His paintings are inspired by history, politics, the environment, the Bible, and Haitian Creole culture, and Haiti vodou. His work is immediately recognized by characteristics of bright colors with complex patterns that are highly compressed compositions of human figures with the heads of wild or domestic animals, mystical figures, and parallel worlds. Frantz Zephirin makes the world ironic by caricaturing men from the country's ruling class. Not without cynicism, he describes himself as a "historical animalist" and with a wry smile says ”Look closely in every man there is an animal; a fox, an ape, a cat, usually reflected as a characteristic in an individual”.
In 1994 he received the Swiss Prize and the Europe Prize for Modern Primitive Painting, at Kasper Pro Arte, Morges, Switzerland. In October 1996 he received the gold medal at the third biennial of Caribbean and Central American painting at the Museum of Modern Art in the Dominican Republic: Zephirin was one of the five Haitians participating in the V Biennial of Cuenca, Ecuador. He also participated in the "Sacred Arts of Haitian Voodoo" exhibition, which toured the United States between 1997-1998.

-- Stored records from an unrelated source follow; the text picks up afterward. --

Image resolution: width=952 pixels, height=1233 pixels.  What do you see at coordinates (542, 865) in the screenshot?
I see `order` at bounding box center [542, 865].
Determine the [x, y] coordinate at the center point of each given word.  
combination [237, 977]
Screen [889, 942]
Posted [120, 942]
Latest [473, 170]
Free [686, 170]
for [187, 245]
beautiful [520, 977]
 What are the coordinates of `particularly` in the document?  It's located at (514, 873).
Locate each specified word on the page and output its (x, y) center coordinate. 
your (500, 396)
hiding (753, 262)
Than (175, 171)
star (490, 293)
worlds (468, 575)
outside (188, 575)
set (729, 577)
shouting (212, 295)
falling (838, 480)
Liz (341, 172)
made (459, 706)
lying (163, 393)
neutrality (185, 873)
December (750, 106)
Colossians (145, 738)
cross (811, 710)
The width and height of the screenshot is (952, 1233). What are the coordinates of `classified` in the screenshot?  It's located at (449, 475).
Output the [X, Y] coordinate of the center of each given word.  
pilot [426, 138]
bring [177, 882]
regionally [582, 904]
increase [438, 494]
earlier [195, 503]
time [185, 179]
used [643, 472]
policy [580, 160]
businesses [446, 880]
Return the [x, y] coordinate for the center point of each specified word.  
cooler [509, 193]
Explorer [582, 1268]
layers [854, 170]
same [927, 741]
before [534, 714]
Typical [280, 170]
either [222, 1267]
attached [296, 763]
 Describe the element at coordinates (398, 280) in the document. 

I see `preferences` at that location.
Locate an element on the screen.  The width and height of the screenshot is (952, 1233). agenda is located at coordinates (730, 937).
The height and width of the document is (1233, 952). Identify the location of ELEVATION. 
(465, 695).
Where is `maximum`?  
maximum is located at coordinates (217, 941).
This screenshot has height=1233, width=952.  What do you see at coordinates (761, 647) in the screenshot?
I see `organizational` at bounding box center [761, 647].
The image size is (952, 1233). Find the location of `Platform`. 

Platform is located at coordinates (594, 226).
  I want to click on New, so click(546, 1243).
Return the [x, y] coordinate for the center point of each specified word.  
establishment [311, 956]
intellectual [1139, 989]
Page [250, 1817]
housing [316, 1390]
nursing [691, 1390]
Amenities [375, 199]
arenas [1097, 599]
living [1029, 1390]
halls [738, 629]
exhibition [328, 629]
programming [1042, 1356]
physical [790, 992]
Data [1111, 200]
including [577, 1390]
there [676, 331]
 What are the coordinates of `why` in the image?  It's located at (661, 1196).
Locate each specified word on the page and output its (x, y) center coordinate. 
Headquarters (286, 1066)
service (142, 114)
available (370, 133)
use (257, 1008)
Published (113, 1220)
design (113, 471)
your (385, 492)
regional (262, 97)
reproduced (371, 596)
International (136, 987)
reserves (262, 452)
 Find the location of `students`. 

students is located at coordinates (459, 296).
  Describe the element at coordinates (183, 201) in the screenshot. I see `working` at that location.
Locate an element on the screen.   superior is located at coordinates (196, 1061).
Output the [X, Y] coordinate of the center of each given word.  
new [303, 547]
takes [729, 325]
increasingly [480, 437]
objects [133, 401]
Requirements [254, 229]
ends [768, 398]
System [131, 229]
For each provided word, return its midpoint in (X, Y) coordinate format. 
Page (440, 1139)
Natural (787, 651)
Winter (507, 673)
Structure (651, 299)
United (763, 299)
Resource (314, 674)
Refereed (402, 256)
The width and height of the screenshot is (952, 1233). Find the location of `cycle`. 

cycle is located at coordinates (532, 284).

in 1999, his painting appeared on the cover of Bob Shacochis's book entitled, The Immaculate Invasion, a New York Times bestseller. His work appeared in two major exhibitions at the American Museum of Visionary Art, "Today H20", in 2004-2005 and "Home & Beast" in 2006-2007. Frantz Zephirin's paintings are part of the collections of international museums such as the Afrika Museum, Berg-en-Dal, the Netherlands; and the Waterloo Museum.
In September 2010, his painting was featured on the cover of Smithsonian magazine, reporting on the rescue of Haitian cultural property after the January 12, 2010 earthquake. His paintings have also been included in other prestigious magazines including: Le Temps, New York Times, The World, The Wall Street Journal, Los Angeles Times, The Times of London, The Guardian and the BBC, including their websites. His painting "The Resurrection of the Dead" was the selected image chosen for the cover of the New Yorker magazine for their January 25 edition.
In 2013-2014, he participated in the exhibition Aquatopia the Imaginary of the Ocean Deep, at the Sahm workshops in Brazzaville as part of an artist residency. During the second edition of the International Plano festival in 2018, Frantz Zephirin's painting gave a second life to the Pleyel piano at the Residence de France in Haiti, destroyed during the 2010 Earthquake.
Frantz Zephirin is a voodoo priest who has a studio in his temple, "the Temple of the Seven Virgins", high on a mountain overlooking Mariani, outside of Port-au-Prince.
Due to the political strife in his homeland Frantz is currently painting in the Dominican Republic and opened a gallery in Santo Domingo in 2021 and in 2022 combined his efforts with long time friend and gallerist Frank Giannetta to establish D’Zephirin/Giannetta Galleries.
Frantz had two pieces selected and are currently exhibited at the 2022 Venice Biennale, that runs through November 27, 2022.
He is currently working on a new project interconnecting aspects of earth and the cosmos.